President Joe Biden recently signed Washington’s latest stimulus package into law. The American Rescue Plan Act (ARPA) contains $1.9 trillion in goodies for tens of millions of individuals as well as businesses, trade groups, unions, government agencies, and more. If you have a flexible spending account (FSA) through your employer, there is something in it for you too.
Much of what BenefitMall discussed in a February 2021 blog post was worked into the ARPA. So, kudos for their foresight. Yet the FSA provisions were not part of that post. They are part of the bill, much to the delight of both employees and employers. Below is everything you need to know in summary form.
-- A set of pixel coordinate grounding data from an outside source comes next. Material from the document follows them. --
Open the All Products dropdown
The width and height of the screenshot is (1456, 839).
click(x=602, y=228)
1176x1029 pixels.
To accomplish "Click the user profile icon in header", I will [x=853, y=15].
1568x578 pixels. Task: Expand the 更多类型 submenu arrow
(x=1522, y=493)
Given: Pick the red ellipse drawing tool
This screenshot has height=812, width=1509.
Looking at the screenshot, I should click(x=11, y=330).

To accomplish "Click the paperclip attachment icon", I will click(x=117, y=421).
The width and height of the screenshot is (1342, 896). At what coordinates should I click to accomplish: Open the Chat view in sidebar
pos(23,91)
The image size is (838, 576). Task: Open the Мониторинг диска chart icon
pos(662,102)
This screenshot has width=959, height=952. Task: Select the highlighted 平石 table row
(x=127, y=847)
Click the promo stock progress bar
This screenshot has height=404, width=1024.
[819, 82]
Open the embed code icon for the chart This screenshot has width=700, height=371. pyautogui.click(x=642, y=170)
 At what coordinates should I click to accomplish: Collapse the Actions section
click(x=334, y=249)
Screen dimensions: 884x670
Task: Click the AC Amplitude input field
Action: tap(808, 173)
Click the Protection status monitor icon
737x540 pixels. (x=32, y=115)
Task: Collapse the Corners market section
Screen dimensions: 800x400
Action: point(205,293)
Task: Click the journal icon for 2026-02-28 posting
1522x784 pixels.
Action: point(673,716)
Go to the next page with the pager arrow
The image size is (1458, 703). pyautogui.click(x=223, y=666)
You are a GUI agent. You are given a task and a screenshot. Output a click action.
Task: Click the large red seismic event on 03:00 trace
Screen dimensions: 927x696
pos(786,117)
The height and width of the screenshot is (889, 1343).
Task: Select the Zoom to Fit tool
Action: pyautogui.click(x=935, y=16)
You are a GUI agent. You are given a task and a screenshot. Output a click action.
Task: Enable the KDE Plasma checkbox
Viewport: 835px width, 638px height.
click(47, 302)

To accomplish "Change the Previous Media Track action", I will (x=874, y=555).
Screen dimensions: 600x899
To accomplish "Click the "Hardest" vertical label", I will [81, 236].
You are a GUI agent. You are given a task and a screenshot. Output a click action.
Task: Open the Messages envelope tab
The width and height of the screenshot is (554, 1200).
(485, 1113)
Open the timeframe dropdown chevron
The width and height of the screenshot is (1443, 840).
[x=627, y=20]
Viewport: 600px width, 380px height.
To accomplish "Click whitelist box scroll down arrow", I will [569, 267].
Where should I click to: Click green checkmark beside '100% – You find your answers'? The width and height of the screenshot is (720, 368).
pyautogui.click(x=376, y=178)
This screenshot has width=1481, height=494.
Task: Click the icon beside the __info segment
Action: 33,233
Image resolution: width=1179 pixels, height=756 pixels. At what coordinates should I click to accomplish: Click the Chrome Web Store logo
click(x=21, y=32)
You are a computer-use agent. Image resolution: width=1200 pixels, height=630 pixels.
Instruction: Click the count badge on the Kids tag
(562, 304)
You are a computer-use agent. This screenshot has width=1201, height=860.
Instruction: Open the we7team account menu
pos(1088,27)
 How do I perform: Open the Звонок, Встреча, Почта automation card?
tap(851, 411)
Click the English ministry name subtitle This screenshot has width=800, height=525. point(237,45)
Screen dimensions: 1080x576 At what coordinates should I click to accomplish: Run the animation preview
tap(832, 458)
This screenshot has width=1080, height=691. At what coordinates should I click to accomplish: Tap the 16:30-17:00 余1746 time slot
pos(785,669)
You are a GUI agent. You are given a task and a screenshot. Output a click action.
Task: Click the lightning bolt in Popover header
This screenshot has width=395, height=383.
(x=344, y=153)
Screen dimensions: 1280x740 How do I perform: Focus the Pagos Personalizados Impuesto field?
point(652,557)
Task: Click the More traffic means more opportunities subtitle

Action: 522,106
- 100% Carry Over Allowance
Prior to the pandemic, employees were not allowed to carry over unused FSA money from one year to the next. They can now. The ARPA allows 100% carry over from 2020 to 2021. Employers can also carry over 100% of any unused funds from this year into 2022.
The impetus behind this provision was the reality that many families did not use the total amount set aside to cover childcare expenses, due to being home for a good part of 2020. It was reasoned that they should not lose that money because parents and kids were stuck at home by something that they had no control over.
Right now, a 100% carry-over allowance is only good for 2021 and 2022. Could it be made permanent? No one in the Biden administration has said anything to that effect. But it is a safe bet that someone will bring it up before too long. Don’t bet against the provision being made permanent within the next year or two.
- Increased FSA Allowances
Another big boost for the FSA crowd is an increased contribution allowance. Prior to the ARPA, employees could contribute a maximum of $5,000 to go toward dependent care. That number has been more than doubled to $10,500.
If nothing else, the increased allowance provides a further tax haven for those who can afford to set money aside. As you might already know, FSA contributions are deducted from your pay before payroll taxes are calculated. Both you and your employer benefit by way of lower tax liabilities. As such, doubling the amount you can contribute for dependent expenses is significant.
This provision is also likely to be revisited at some point down the road. However, it stands less of a chance of being made permanent. Anything that reduces Washington’s tax revenue is a hard sell on Capitol Hill. Getting it included in the ARPA was almost certainly the result of a compromise needed to get bipartisan support.
- Extending CARES Act Provisions
On a final note, the ARPA extends three provisions from the CARES Act for the next six months. For starters, unemployment benefits for those who cannot return to work continue to be extended from 50 to 79 weeks through September 6, 2021.
Supplemental unemployment benefits continue at $300 a week while additional federal unemployment insurance benefits can be accessed for 53 weeks after state benefits are exhausted on the 24th week. In short, all of the unemployment provisions put in place by the CARES Act have been extended for another half year.
Washington has now spent upwards of $6 trillion to keep the American economy afloat in the midst of the ongoing coronavirus crisis. Whether or not such spending is sustainable remains to be seen. For now, tens of millions of people are getting a boost from seemingly bottomless government coffers. You are included if you have an FSA through your employer.